* **WRITTEN INSTRUCTION**
Copy out every one of the following lines word for word, changing nothing.

Items stored from a collection
(begin)
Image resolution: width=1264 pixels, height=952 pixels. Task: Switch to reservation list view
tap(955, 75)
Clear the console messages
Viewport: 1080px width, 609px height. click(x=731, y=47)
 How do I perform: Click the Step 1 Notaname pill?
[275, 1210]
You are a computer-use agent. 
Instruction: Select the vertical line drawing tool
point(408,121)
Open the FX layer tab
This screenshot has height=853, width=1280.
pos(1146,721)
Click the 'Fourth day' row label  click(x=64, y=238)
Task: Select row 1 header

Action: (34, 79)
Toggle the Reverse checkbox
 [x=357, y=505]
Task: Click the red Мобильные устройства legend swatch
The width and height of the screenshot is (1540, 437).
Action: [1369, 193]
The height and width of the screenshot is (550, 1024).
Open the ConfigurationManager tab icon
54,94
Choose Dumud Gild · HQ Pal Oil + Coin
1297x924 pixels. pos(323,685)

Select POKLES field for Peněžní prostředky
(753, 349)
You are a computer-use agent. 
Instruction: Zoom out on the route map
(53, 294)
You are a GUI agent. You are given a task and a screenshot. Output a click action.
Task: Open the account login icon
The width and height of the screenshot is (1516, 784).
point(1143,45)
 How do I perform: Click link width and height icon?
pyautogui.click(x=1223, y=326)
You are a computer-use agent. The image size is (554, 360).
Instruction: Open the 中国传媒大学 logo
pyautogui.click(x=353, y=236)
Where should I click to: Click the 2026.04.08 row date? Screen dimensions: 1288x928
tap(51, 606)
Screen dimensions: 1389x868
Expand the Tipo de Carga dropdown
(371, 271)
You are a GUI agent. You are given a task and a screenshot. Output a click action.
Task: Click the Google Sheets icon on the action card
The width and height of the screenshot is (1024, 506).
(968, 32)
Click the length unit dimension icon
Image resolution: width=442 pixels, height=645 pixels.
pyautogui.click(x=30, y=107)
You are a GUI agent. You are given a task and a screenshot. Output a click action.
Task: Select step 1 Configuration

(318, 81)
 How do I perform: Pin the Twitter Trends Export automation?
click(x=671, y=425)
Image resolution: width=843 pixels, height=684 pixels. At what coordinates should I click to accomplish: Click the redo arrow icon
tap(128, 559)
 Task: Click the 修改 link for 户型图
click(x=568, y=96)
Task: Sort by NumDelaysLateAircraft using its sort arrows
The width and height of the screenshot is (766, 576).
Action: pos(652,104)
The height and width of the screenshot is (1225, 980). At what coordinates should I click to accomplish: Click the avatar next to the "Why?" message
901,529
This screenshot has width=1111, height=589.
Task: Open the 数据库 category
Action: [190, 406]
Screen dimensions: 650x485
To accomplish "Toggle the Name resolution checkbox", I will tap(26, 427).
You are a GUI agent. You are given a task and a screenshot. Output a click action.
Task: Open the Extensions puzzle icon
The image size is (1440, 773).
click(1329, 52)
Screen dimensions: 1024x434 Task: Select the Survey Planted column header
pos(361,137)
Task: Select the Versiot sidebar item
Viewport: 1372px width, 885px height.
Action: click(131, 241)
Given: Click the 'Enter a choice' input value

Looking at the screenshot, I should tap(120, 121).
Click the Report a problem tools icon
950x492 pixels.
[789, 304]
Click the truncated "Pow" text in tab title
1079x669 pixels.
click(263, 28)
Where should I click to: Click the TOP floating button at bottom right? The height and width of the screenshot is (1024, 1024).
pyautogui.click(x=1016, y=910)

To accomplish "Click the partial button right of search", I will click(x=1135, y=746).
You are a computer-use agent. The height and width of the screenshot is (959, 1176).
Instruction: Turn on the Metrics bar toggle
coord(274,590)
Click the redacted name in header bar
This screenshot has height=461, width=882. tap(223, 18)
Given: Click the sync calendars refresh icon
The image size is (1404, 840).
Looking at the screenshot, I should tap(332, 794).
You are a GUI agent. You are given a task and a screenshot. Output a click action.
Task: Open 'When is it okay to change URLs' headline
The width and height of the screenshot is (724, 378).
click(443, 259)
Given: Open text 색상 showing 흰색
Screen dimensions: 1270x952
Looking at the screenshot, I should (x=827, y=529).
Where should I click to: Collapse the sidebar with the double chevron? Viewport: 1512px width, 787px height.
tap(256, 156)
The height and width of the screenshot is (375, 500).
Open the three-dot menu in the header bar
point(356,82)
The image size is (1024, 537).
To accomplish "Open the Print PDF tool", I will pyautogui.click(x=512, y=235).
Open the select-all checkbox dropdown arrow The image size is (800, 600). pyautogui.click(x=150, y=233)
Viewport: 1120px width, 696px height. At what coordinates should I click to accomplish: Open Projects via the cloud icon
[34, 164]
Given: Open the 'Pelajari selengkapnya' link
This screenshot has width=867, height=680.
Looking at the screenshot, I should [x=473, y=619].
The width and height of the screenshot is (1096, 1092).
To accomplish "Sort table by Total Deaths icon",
(end)
* **SOLUTION TO THE EXERCISE**
Image resolution: width=1264 pixels, height=952 pixels. Task: Switch to reservation list view
tap(955, 75)
Clear the console messages
Viewport: 1080px width, 609px height. click(x=731, y=47)
 How do I perform: Click the Step 1 Notaname pill?
[275, 1210]
You are a computer-use agent. 
Instruction: Select the vertical line drawing tool
point(408,121)
Open the FX layer tab
This screenshot has height=853, width=1280.
pos(1146,721)
Click the 'Fourth day' row label  click(x=64, y=238)
Task: Select row 1 header

Action: (34, 79)
Toggle the Reverse checkbox
 [x=357, y=505]
Task: Click the red Мобильные устройства legend swatch
The width and height of the screenshot is (1540, 437).
Action: [1369, 193]
The height and width of the screenshot is (550, 1024).
Open the ConfigurationManager tab icon
54,94
Choose Dumud Gild · HQ Pal Oil + Coin
1297x924 pixels. pos(323,685)

Select POKLES field for Peněžní prostředky
(753, 349)
You are a computer-use agent. 
Instruction: Zoom out on the route map
(53, 294)
You are a GUI agent. You are given a task and a screenshot. Output a click action.
Task: Open the account login icon
The width and height of the screenshot is (1516, 784).
point(1143,45)
 How do I perform: Click link width and height icon?
pyautogui.click(x=1223, y=326)
You are a computer-use agent. The image size is (554, 360).
Instruction: Open the 中国传媒大学 logo
pyautogui.click(x=353, y=236)
Where should I click to: Click the 2026.04.08 row date? Screen dimensions: 1288x928
tap(51, 606)
Screen dimensions: 1389x868
Expand the Tipo de Carga dropdown
(371, 271)
You are a GUI agent. You are given a task and a screenshot. Output a click action.
Task: Click the Google Sheets icon on the action card
The width and height of the screenshot is (1024, 506).
(968, 32)
Click the length unit dimension icon
Image resolution: width=442 pixels, height=645 pixels.
pyautogui.click(x=30, y=107)
You are a GUI agent. You are given a task and a screenshot. Output a click action.
Task: Select step 1 Configuration

(318, 81)
 How do I perform: Pin the Twitter Trends Export automation?
click(x=671, y=425)
Image resolution: width=843 pixels, height=684 pixels. At what coordinates should I click to accomplish: Click the redo arrow icon
tap(128, 559)
 Task: Click the 修改 link for 户型图
click(x=568, y=96)
Task: Sort by NumDelaysLateAircraft using its sort arrows
The width and height of the screenshot is (766, 576).
Action: pos(652,104)
The height and width of the screenshot is (1225, 980). At what coordinates should I click to accomplish: Click the avatar next to the "Why?" message
901,529
This screenshot has width=1111, height=589.
Task: Open the 数据库 category
Action: [190, 406]
Screen dimensions: 650x485
To accomplish "Toggle the Name resolution checkbox", I will tap(26, 427).
You are a GUI agent. You are given a task and a screenshot. Output a click action.
Task: Open the Extensions puzzle icon
The image size is (1440, 773).
click(1329, 52)
Screen dimensions: 1024x434 Task: Select the Survey Planted column header
pos(361,137)
Task: Select the Versiot sidebar item
Viewport: 1372px width, 885px height.
Action: click(131, 241)
Given: Click the 'Enter a choice' input value

Looking at the screenshot, I should tap(120, 121).
Click the Report a problem tools icon
950x492 pixels.
[789, 304]
Click the truncated "Pow" text in tab title
1079x669 pixels.
click(263, 28)
Where should I click to: Click the TOP floating button at bottom right? The height and width of the screenshot is (1024, 1024).
pyautogui.click(x=1016, y=910)

To accomplish "Click the partial button right of search", I will click(x=1135, y=746).
You are a computer-use agent. The height and width of the screenshot is (959, 1176).
Instruction: Turn on the Metrics bar toggle
coord(274,590)
Click the redacted name in header bar
This screenshot has height=461, width=882. tap(223, 18)
Given: Click the sync calendars refresh icon
The image size is (1404, 840).
Looking at the screenshot, I should tap(332, 794).
You are a GUI agent. You are given a task and a screenshot. Output a click action.
Task: Open 'When is it okay to change URLs' headline
The width and height of the screenshot is (724, 378).
click(443, 259)
Given: Open text 색상 showing 흰색
Screen dimensions: 1270x952
Looking at the screenshot, I should (x=827, y=529).
Where should I click to: Collapse the sidebar with the double chevron? Viewport: 1512px width, 787px height.
tap(256, 156)
The height and width of the screenshot is (375, 500).
Open the three-dot menu in the header bar
point(356,82)
The image size is (1024, 537).
To accomplish "Open the Print PDF tool", I will pyautogui.click(x=512, y=235).
Open the select-all checkbox dropdown arrow The image size is (800, 600). pyautogui.click(x=150, y=233)
Viewport: 1120px width, 696px height. At what coordinates should I click to accomplish: Open Projects via the cloud icon
[34, 164]
Given: Open the 'Pelajari selengkapnya' link
This screenshot has width=867, height=680.
Looking at the screenshot, I should [x=473, y=619].
The width and height of the screenshot is (1096, 1092).
To accomplish "Sort table by Total Deaths icon",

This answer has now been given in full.